Erik se acercó un poco más, alargando las manos, en un intento vago de alcanzar el cuadro.

—Mamá, por favor...

—Contéstame, Erik. ¿Lo has pintado tú?

El joven suspiró suavemente, agachando la cabeza y mordiéndose el labio. ¿Qué más alternativas le quedaban? La puerta estaba cerrada y saltar por la ventana le pareció peligroso.

—Sí, bueno, yo...—volvió a suspirar, intentando calmar su corazón—. Sí, lo he pintado yo...

Su madre se quedó por un momento en silencio, casi pensativa, y volvió a mirar el cuadro con escrupulosa atención. Su ojo crítico paseó por las pinceladas del óleo, estudiando con detenimiento la técnica y la destreza con la que se habían efectuado.
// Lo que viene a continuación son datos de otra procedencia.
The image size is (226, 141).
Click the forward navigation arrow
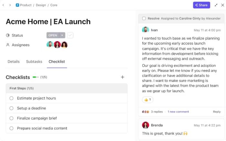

Era, sin lugar a dudas, una obra maestra.

—¿Tienes más? —Erik asintió, cada vez más nervioso—. Enséñamelos.

El chico se acercó hacia el armario, y empezó a sacar algunos lienzos. En total, cinco más.

—Solo tengo estos, son... son los que más me gustan. La mayoría los acabo tirando...

Amanda abrió los ojos como platos y se lanzó a mirar el resto de cuadros. Un par de bodegones de naturaleza muerta y los otros tres eran retratos, como el primero. En uno de ellos pudo reconocer la atlética figura de Helena, sentada junto a una ventana. Si aquel otro cuadro, inacabado, le había parecido una maravilla aquellos superaban con creces todas sus expectativas. Rió suavemente, confundiendo a Erik, y siguió observando con estupefacción aquellos cuadros.

—¿Cómo? ¿Cómo has aprendido todo esto, cielo? —se giró hacia su hijo—. ¿Cómo has hecho esto sin que ni tu padre ni yo nos enteráramos?

El joven se encogió de hombros, sentándose en la cama y observando de cerca sus obras.

—Bueno... siempre me dejasteis en claro que no queríais que me acercara al arte, así que... supongo que lo hice en secreto.

—Pero esto... esto es impresionante, Erik—volvió a reír, echándose el pelo hacia atrás—. Es impresionante...

Erik le miró bastante sorprendido, con las cejas alzadas.

—¿Te gustan?...

—¡Pues claro que me gustan! ¡Son una maravilla! —cogió uno de los bodegones—. ¡Por el amor de Dios, mira el brillo de estos limones! —a Erik se le escapó una pequeña risilla—. Erik, si hubiese sabido que tenías este talento...

—Bueno, no es talento—la interrumpió, frunciendo un poco el ceño—. Es trabajo, solo eso.

Amanda volvió a mirar los cuadros, negando suavemente con la cabeza.